Adam Sandler may have cornered the Thanksgiving market in 1992 with the only universally recognized Thanksgiving song of the past century, but I’ll spare you from hearing that song again when we all know it’s the only thing any radio station will be playing today.
Did I choose this song specifically because the band’s name mentions Indians? Yes, yes I did. Does the band’s name have almost nothing to do with the Native American dinner guests that joined the pilgrims on the first Thanksgiving (according to most elementary school textbooks at least)? Yep, that is also a fact. However loose the song’s relationship to this holiday may be, I figured that we’re all going to need something to wake us up from that heavy dose of tryptophan that the unhealthy amount of ingested turkey will surely bring.
You may be asking yourself where a goofy name like “From Indian Lakes” actually comes from. As a preface to the explanation, I’d suggest you stop asking that question unless you’re fully prepared to do some deep research. An absurd percentage of alternative bands have seemingly nonsensical names, and at some point you just have to accept it. That being said, the singer, songwriter, and general brainchild of From Indian Lakes is Joey Vannucchi, and he is the creative proprietor of the peculiar name. Vannucchi grew up in North-Central California near Yosemite National Park where he had no electricity for most of his childhood. Without any television or neighbors around to make noise complaints, he would play the drums for hours on a daily basis while simultaneously teaching himself a slew of other instruments. After playing in numerous bands during his adolescence, he began recording songs in a friend’s studio in Indian Lakes, CA at the age of 20. He eventually released those recordings onto Myspace titling them “Songs From Indian Lakes”, and the rest is history, ignored or otherwise.
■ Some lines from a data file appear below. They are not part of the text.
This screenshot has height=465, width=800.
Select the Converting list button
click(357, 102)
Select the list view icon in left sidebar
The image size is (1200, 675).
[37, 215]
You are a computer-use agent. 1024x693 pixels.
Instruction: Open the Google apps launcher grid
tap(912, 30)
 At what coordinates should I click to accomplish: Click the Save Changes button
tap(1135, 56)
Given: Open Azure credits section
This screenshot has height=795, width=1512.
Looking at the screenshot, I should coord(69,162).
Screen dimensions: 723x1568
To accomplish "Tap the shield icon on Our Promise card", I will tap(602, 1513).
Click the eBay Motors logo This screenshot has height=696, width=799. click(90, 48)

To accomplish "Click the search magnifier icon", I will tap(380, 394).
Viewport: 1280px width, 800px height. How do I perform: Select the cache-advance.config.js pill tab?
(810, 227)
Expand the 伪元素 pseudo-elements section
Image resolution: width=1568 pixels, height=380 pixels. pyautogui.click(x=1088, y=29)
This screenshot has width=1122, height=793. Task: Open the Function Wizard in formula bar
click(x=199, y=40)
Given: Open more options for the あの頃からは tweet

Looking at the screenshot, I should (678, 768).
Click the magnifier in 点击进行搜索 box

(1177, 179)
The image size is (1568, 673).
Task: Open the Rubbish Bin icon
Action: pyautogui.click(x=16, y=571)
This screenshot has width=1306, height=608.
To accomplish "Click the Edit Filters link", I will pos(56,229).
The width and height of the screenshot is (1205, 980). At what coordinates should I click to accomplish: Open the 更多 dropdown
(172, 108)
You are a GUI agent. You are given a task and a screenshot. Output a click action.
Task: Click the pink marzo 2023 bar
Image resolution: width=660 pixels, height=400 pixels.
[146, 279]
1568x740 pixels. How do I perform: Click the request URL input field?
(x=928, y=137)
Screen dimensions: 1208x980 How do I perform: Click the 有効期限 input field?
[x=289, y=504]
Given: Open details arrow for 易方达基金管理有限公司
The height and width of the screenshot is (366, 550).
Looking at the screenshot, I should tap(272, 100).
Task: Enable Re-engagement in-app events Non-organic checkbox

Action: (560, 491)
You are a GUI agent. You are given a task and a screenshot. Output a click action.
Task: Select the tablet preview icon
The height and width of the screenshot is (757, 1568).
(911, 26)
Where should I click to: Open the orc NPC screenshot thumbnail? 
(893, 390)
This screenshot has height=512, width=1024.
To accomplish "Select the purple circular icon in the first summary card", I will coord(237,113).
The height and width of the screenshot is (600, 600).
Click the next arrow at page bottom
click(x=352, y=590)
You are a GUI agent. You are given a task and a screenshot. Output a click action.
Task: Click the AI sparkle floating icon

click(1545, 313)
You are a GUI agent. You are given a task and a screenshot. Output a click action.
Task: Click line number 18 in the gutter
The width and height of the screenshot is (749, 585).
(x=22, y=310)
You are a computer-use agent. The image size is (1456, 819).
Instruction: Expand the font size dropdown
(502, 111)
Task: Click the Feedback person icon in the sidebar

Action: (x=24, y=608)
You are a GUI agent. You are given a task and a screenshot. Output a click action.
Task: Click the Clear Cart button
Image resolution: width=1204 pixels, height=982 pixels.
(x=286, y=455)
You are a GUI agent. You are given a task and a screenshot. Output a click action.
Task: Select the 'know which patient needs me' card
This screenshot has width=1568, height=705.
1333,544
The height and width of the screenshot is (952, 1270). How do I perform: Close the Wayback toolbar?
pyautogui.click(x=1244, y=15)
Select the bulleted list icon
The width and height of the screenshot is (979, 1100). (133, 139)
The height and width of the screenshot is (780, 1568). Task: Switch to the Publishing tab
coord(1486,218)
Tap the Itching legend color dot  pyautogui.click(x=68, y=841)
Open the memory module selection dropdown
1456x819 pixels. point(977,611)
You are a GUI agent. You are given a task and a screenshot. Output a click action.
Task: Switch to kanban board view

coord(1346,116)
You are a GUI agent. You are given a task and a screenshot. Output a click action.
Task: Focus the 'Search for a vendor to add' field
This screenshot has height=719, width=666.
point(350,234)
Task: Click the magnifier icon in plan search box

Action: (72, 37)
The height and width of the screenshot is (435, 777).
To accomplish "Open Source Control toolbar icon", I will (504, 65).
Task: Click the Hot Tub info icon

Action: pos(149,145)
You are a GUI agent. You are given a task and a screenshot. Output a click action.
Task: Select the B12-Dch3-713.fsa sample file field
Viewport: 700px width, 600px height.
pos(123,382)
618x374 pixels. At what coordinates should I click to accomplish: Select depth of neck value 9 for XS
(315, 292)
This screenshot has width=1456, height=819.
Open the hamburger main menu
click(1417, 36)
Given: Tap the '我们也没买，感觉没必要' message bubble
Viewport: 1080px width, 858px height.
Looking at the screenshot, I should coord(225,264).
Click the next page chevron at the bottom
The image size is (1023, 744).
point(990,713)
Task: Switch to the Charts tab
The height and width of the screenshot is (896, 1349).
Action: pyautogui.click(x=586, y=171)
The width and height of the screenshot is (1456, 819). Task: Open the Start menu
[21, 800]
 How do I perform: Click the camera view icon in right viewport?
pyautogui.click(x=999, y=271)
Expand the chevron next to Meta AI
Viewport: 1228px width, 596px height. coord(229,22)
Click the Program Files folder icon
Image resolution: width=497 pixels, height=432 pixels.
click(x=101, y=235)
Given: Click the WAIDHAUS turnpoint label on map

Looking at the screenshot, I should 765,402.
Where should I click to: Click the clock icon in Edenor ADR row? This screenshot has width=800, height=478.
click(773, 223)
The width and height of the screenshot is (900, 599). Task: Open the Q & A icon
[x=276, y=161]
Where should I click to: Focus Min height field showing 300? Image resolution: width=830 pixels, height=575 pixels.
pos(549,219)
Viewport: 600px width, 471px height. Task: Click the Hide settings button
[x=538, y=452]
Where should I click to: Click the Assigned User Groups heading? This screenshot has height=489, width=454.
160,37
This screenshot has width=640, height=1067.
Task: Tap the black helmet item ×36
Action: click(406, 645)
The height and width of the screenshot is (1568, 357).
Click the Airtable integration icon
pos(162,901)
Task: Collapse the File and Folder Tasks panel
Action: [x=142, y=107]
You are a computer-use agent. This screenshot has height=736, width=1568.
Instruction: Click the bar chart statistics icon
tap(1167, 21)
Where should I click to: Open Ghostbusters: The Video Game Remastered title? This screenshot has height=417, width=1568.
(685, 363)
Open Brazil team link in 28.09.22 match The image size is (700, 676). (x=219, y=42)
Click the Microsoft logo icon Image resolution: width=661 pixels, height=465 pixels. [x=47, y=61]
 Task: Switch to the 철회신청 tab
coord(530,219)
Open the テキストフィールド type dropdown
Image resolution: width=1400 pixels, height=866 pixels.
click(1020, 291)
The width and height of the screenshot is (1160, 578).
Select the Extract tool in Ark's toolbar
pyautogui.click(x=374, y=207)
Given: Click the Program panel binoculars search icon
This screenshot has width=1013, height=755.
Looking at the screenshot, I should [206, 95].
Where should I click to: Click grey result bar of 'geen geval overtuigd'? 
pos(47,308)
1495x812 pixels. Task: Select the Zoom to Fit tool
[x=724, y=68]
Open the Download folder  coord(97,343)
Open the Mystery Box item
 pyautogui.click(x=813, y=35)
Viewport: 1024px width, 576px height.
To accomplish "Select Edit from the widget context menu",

With the lifestyle Vannucchi has lived, I’d expect him to have emerged as a soft, sensitive, and acoustically inclined singer/songwriter. Hell, what else would you expect from a man who lived in the middle of nowhere as a musically inspired Walt Whitman-type, learning through woodland seclusion? Seclusion however, does not equate to softness or silence. Vannucchi’s methodology of constant musical practice put a damper to the quietness associated with solitude. Rather than reflecting the tranquility of being alone, From Indian Lakes presents a raw silence-breaking ominousness in their music. They’re calm but focused, as if they’re content with stress and directly questioning all of life’s problems with a straight face. They’re masters of the sensory and right to push the value of feeling all there is to feel without hesitation or fear of confrontation, as tough as that may be.
That’s not to say today is a day to “face” whatever awkward yet pertinent issue has been bothering you or your family lately. Let’s save that argument for a more thankless day, shall we? Enjoy your turkey day friends, and all the glutinous bingeing that comes with it.